- **WORK ORDER**
Your answer should consist of the lines in the following data that contain "computer".
Start of EXERCISE DATA
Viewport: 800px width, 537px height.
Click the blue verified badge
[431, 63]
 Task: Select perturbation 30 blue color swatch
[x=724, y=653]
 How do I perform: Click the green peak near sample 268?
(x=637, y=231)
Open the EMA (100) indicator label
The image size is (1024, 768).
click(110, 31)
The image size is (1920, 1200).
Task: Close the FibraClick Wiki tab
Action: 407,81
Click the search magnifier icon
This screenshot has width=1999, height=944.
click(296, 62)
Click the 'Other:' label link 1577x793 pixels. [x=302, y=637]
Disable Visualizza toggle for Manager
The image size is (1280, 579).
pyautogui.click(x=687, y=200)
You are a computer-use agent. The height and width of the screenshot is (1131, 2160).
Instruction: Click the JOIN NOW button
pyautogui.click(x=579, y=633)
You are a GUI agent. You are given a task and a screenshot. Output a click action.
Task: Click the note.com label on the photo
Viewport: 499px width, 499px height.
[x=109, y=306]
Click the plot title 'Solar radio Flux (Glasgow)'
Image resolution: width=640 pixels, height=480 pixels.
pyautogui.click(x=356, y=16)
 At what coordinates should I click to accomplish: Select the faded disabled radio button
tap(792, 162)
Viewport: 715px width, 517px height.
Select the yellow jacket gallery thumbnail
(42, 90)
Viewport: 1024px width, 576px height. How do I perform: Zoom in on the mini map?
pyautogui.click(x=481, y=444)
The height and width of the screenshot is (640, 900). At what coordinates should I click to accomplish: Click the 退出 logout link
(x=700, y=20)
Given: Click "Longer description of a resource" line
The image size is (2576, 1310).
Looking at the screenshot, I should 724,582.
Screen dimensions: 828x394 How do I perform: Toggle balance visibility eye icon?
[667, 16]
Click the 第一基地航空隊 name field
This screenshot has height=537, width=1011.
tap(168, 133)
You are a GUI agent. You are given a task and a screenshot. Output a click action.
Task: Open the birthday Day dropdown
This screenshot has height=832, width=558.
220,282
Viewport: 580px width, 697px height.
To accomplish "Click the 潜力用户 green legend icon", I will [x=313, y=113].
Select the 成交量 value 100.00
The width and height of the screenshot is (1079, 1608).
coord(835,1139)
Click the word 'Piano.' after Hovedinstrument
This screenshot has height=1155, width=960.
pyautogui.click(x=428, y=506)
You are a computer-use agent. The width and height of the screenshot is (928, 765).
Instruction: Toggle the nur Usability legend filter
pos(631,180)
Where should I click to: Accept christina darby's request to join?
End of EXERCISE DATA
- **SOLVED EXERCISE**
You are a computer-use agent. The height and width of the screenshot is (1131, 2160).
You are a computer-use agent. The width and height of the screenshot is (928, 765).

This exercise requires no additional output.